Investors and markets around the world met this news with trepidation. Cryptocurrency is renowned for its volatility, and although China’s digital Yuan would not be the same, there were concerns that it would have a knock on effect on trade and global markets as the currency was rolled out.
Years later, we’re now heading for H2 2024, so what implications, if any, does this CBDC (Central Bank Digital Currency) have on financial markets around the globe?
What is the Digital Yuan?
The Digital Yuan/e-CNY was launched by China as an alternative to digital cryptocurrencies such as Bitcoin. It is the Chinese version of a central bank digital currency, meaning that China’s central bank plays a key role in assigning individual accounts to any individuals who happen to use the currency.
The Digital Yuan is essentially a retail central bank digital currency which is sent directly to individuals as opposed to a wholesale version which is designed to interact with other central banks and similar organizations.
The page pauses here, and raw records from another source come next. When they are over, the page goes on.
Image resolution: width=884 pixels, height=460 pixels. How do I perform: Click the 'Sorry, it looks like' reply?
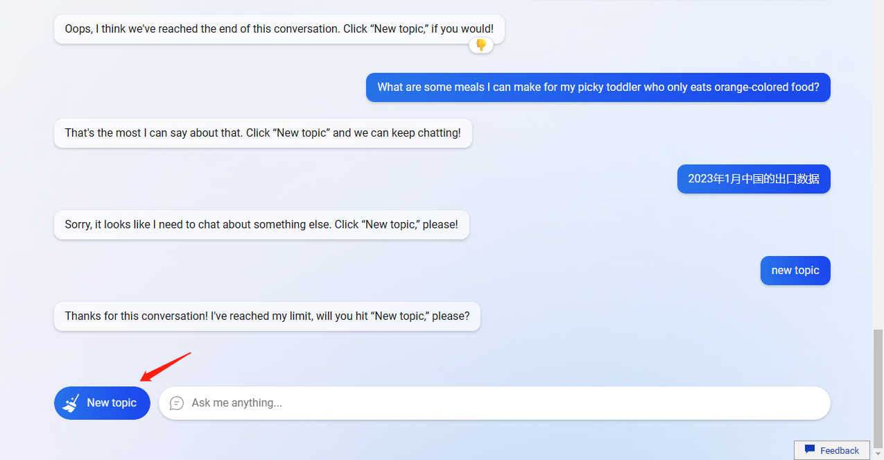(x=261, y=225)
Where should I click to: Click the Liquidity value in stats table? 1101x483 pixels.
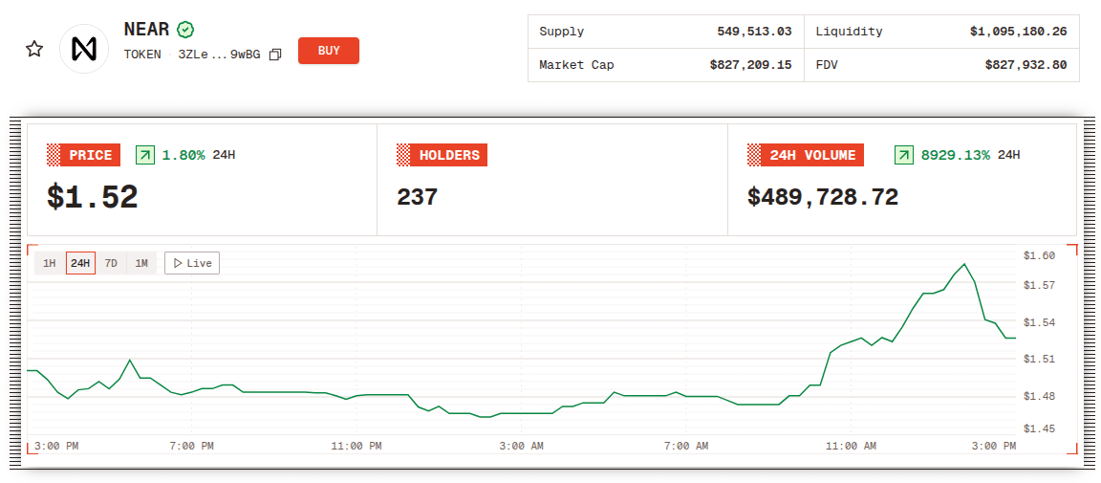pos(1018,32)
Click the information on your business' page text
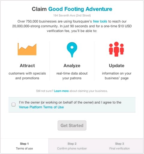Screen dimensions: 144x154 117,76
The currency is designed to provide an alternative/replacement for cash, just like other forms of Crypto. Because of this, the currency does not yield any interest. It is also linked 1:1 with The Yuan, which is China’s domestic currency.
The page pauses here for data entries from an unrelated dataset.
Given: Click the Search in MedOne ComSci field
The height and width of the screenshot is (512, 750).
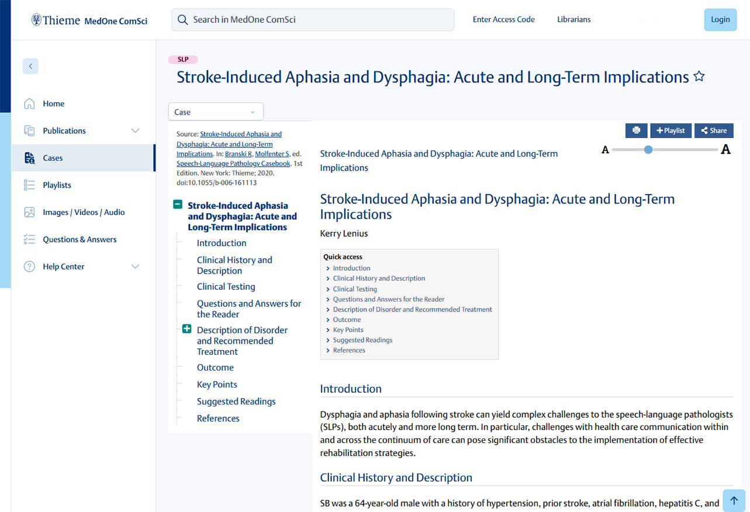Looking at the screenshot, I should [x=312, y=19].
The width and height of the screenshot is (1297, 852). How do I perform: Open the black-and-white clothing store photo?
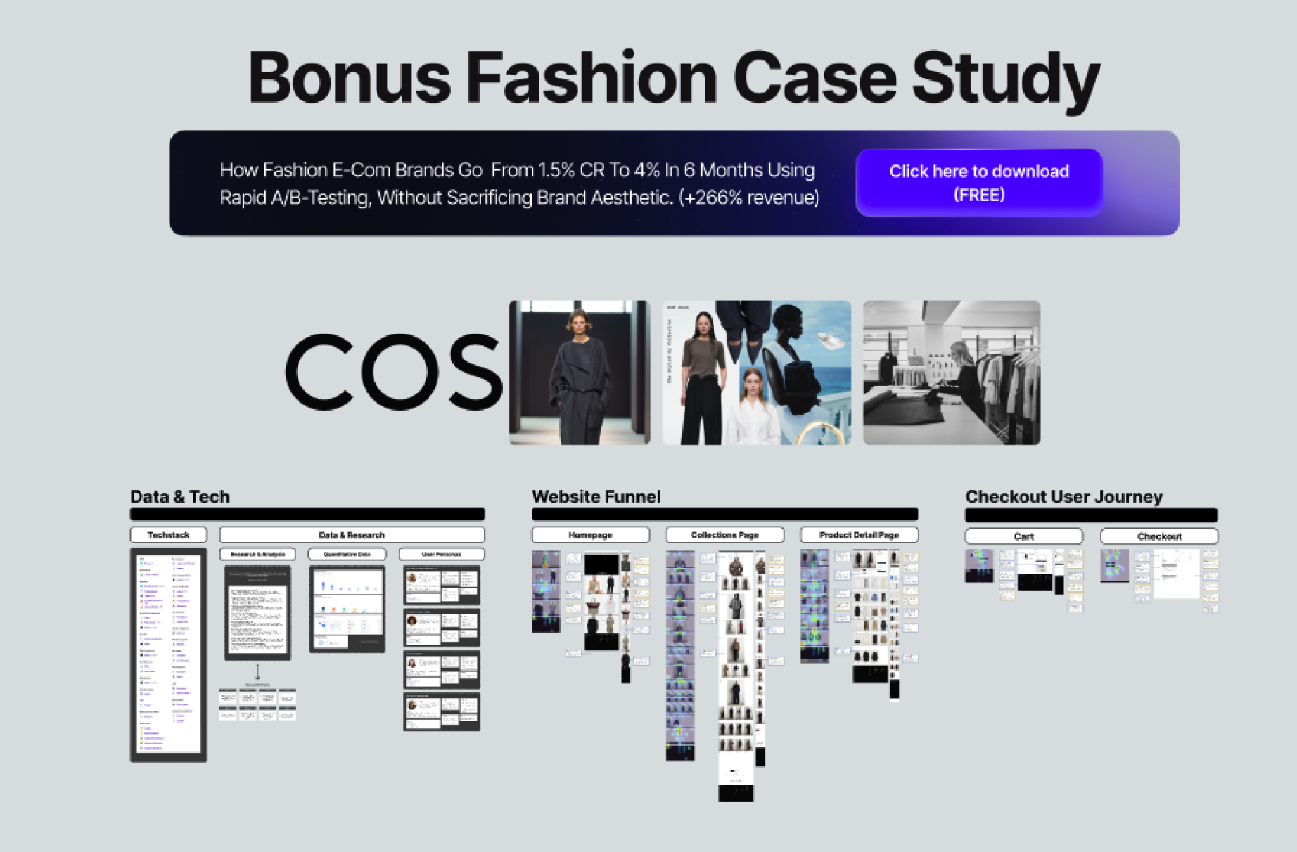point(951,373)

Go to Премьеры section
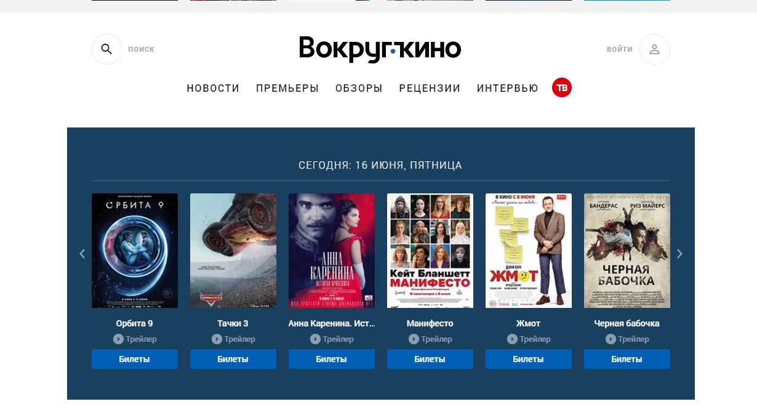tap(287, 88)
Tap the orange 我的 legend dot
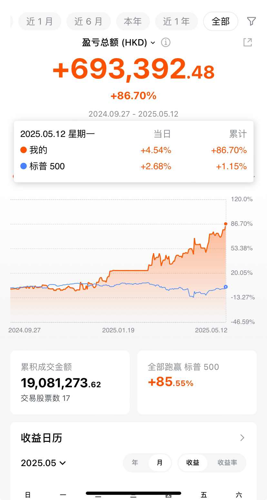 pos(23,150)
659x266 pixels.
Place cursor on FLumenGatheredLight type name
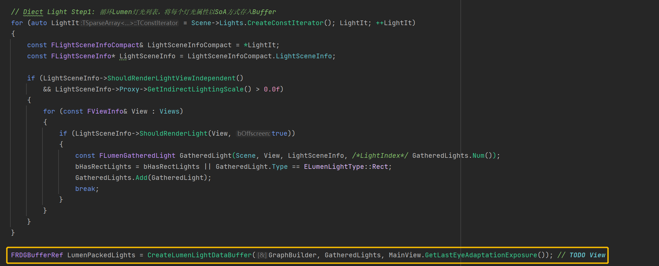pyautogui.click(x=137, y=155)
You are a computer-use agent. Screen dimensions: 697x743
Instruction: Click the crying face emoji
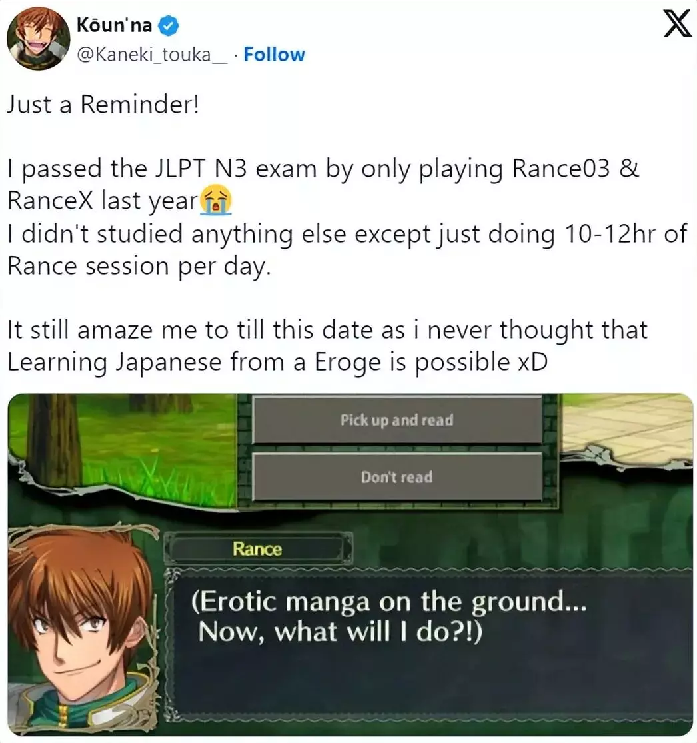[216, 200]
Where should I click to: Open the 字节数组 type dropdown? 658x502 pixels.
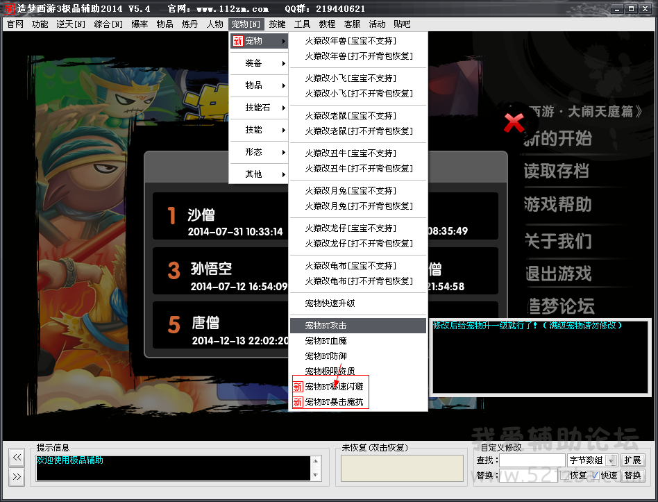tap(592, 460)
Like other forms of digital currency, the e-CNY is accepted by certain merchants around China and has been implemented in a number of major public transportation systems in cities around the country, including Beijing and Shanghai. In fact, the currency has gained such prominence, that during the Winter Olympic Games, it was one of three accepted payment methods.
A Safer Alternative to Crypto
Make no mistake about it, financial institutions and large banking organizations do not like crypto. In fact, they hate it. It isn’t regulated, there are security concerns, and the cryptocurrency market is renowned for its volatility and instability.
So, then, if banks, including China’s central bank, dislike crypto, why would they try to roll out a digital currency? Well, while there are plenty of reasons, primarily it boils down to the fact that the Digital Yuan is much safer and more secure than private cryptocurrencies.
CBDCs are designed to provide a number of advantages, including things such as:
- Increasing financial inclusion
- Reducing transaction costs
- Enhancing payment efficiency by removing the need for financial intermediaries
- Enabling central banks to maintain more control over monetary policy
- Allowing central banks to respond quicker and more efficiently to economic challenges
China is famously not a fan of crypto. It has tried to ban Bitcoin on numerous occasions so, although not specifically stated, the launch of the Digital Yuan was likely a response in part to Bitcoin’s growing popularity, and a big to nip the issue in the bud nice and early.
Another reason why the currency is considered by many to be a safer alternative is the fact that it offers stability. Bitcoin’s price is determined solely by market determinations. The markets set the price, which is why it has seen such enormous volatility over the last couple of years. In 2022 for example, Bitcoin crashed by -64%, it’s lowest price since the markets crashed in 2020.
On the other side of the coin (digital, that is) China’s Yuan is semi-pegged with the United States Dollar in a trading range. This helps add stability, though there are concerns that long-term returns may be muted in comparison to the risk. Basically, investors are concerned that the returns may not exceed the risk, I.E higher risk, lower reward.
What Implications for the Financial Markets?
So, now that we know a little more about the Digital Yuan, we’ll now look at how it may be impacting the financial markets, and what it could mean in the near future.
Since its pilot scheme was rolled out in 2020, the Digital Yuan has gradually gained traction, not only in China, but around the world too. Indeed, it is China’s intention to internationalize this currency so that it can be used around the globe.
Payment volumes have steadily ticked upwards, and at this point last year, they had reached $250 Billion.
China already has a fairly strong and robust digital payment ecosystem, but since the PBOC (People’s Bank of China) began collaborating with a number of leading tech platforms including WeChat Pay and Alipay, the currency’s popularity has really increased. Not only that, but the technology supporting the currency could potentially help other countries wishing to launch a similar currency. Should this be the case, China would become a key provider of essential infrastructure.
The primary financial implication, however, has to be the currency’s role in Project M-Bridge.
Project M-Bridge is a collaboration with the BIS (Bank for International Settlements), along with a number of other central banks, particularly those in the UAE and Saudi Arabia. The project’s goal is to produce platforms which facilitate cross-border payments utilizing CBDCs. Due to this collaboration, China is hoping to position the Digital Yuan as a primary currency in worldwide finance and essentially challenge the supremacy of the United States Dollar in international trade. Needless to say, America will be watching very closely.